2. I was quite impressed by the SK military’s prowess, and this may be the biggest unanticipated story. Usually the security discussion of East Asia revolves around the big guys – China, Japan, India. When Korea gets mentioned, the usual line is NK-as-psycho, with SK as a hapless victim. SK is somewhat responsible for this. The SK electorate is quite pacifist (certainly compared to the US), and SK’s extreme exposure to NK means they can’t respond the way Israel does when it is provoked. But far from peninsular restrictions, the SK military was able to show its stuff and they did a super job. I don’t think people realize just how large, professionalized, and modern the SK military actually is (600k conscripts and a $30 billion annual budget). Given the sort of budgetary pressures Europe’s decaying great powers are facing, and the likely post-Yeonpyeong defense build-up in SK, SK is now almost certainly in the top 10 of the world’s most efficacious militaries, as bizarre as that may seem, and it is giving Japan a run for its money. Japan is bigger of course and has a great deal of latent military power, but its defense budget  has been just 1% of GDP/year for decades, its debt burden is crushing, and it hasn’t fought on any combat missions at all since WWII. Yet here is tiny Korea projecting coherent, efficacious force all the way into the Gulf of Aden. Not bad…

3. The larger story must be the growing depth and reach of Asian economies.

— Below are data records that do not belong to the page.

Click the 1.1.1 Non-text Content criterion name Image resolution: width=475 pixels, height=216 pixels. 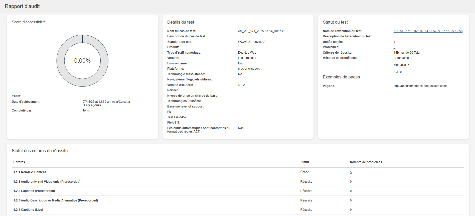coord(30,172)
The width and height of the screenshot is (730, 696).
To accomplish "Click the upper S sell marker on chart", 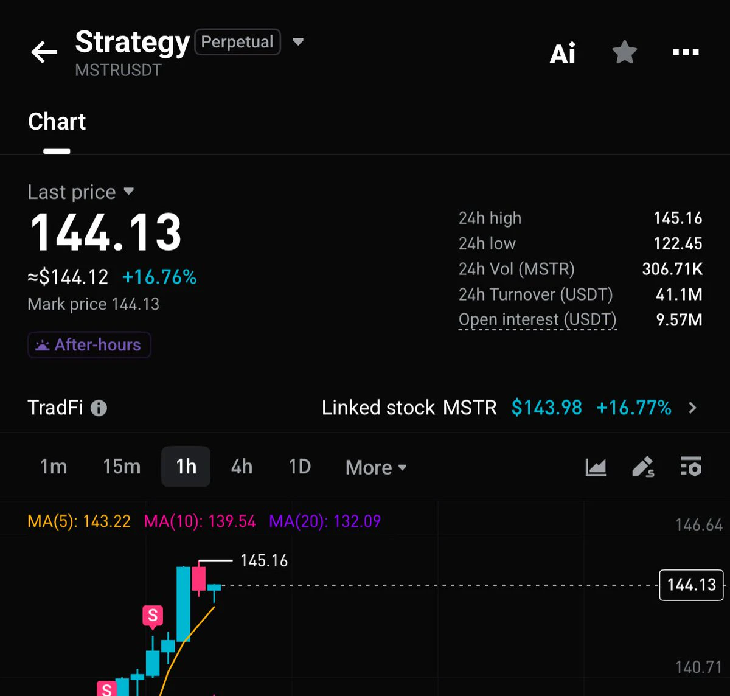I will click(x=153, y=616).
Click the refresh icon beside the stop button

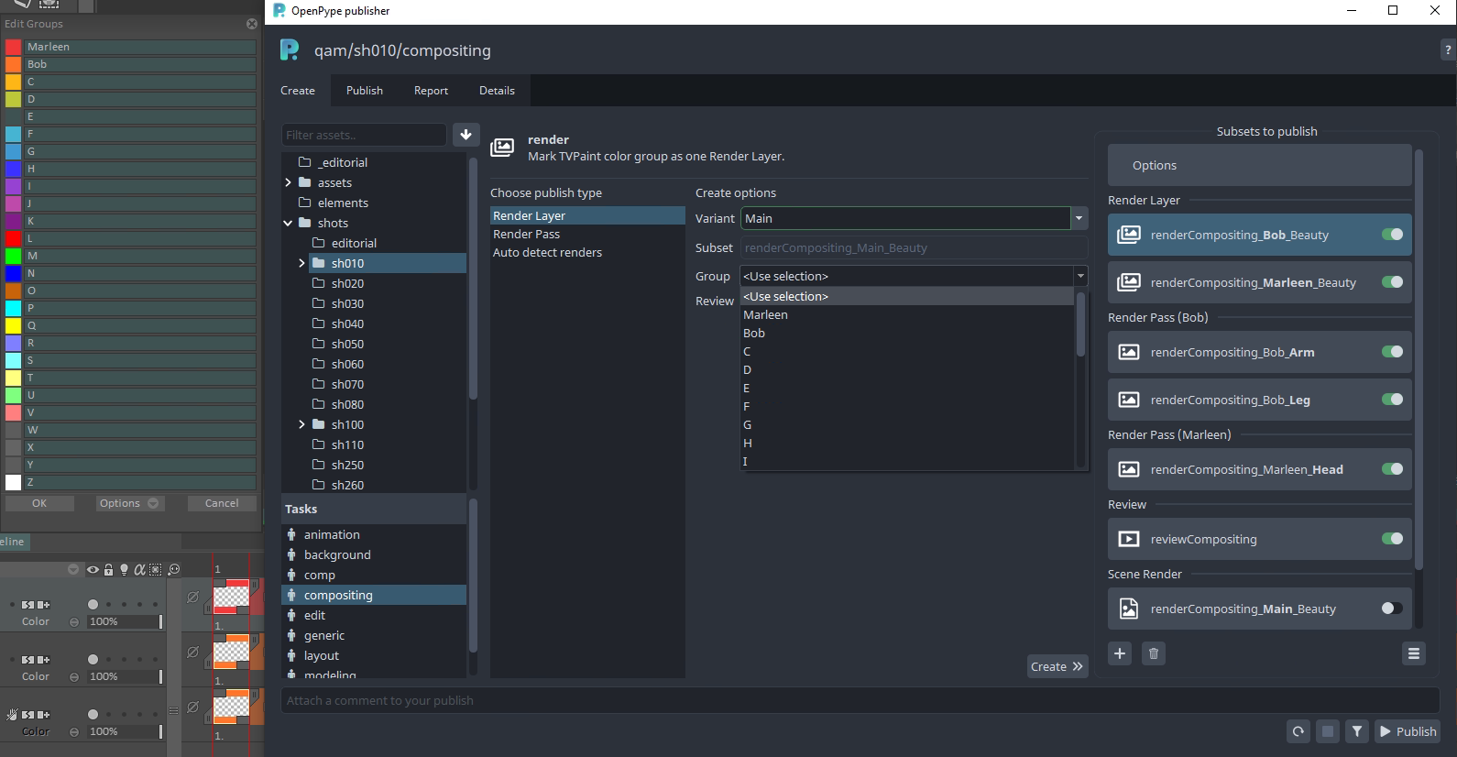(1298, 731)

Indian Ocean sea-lines of communication (SLOC) are pretty important for Asia’s economies, and the piracy fight tells us two things.

a. Asia’s economies are now so big and prosperous that pirates can make a living off of them. Can you imagine anyone preying on Indian Ocean shipping as a profession 40 years ago? Indian Ocean SLOCs, connecting East Asia with the Middle East and Europe, now clearly rival those focused on the US in the Atlantic and Pacific – yet another mark of the gravity shift from West and East.

b. East Asia’s economies are now rich and confident enough to project power pretty far from their shores. Of course the US Navy is dominant, but East Asia has the money now to buy bigger and better ships, while US military cuts are almost a certainty, and the US navy is an obvious budget-cutting target as the costs of the GWoT have fallen mostly on the Army and Marines. So here is yet another example of that more equal world in which the US will move in the future. If East Asian economic interests and the military force to protect them now extend all the way to Africa, that pretty clearly pushes the US back in the Indian Ocean and raises the obvious question of when the US will move back in the Pacific too.

9 thoughts on “That South Korean Commando Raid against the Somali Pirates

  1. Actually, I see this as a win-win for both the ROK and the US. The US can save its resources where it might need it, and avoid some embarrassing video coverage from human rights activists or when the pirates score some asymmetrical hit. And, the South Koreans get some good press and target practice that Seoul can use against the North Koreans, who usually get all the credit for their bellicose and hysterical rhetoric.

    As far as inept Middle East states, are the intelligence services and militaries, as in Egypt or Jordan, all that competent at providing for their populations as they are at maintaining power? It seems the US continues to back losers.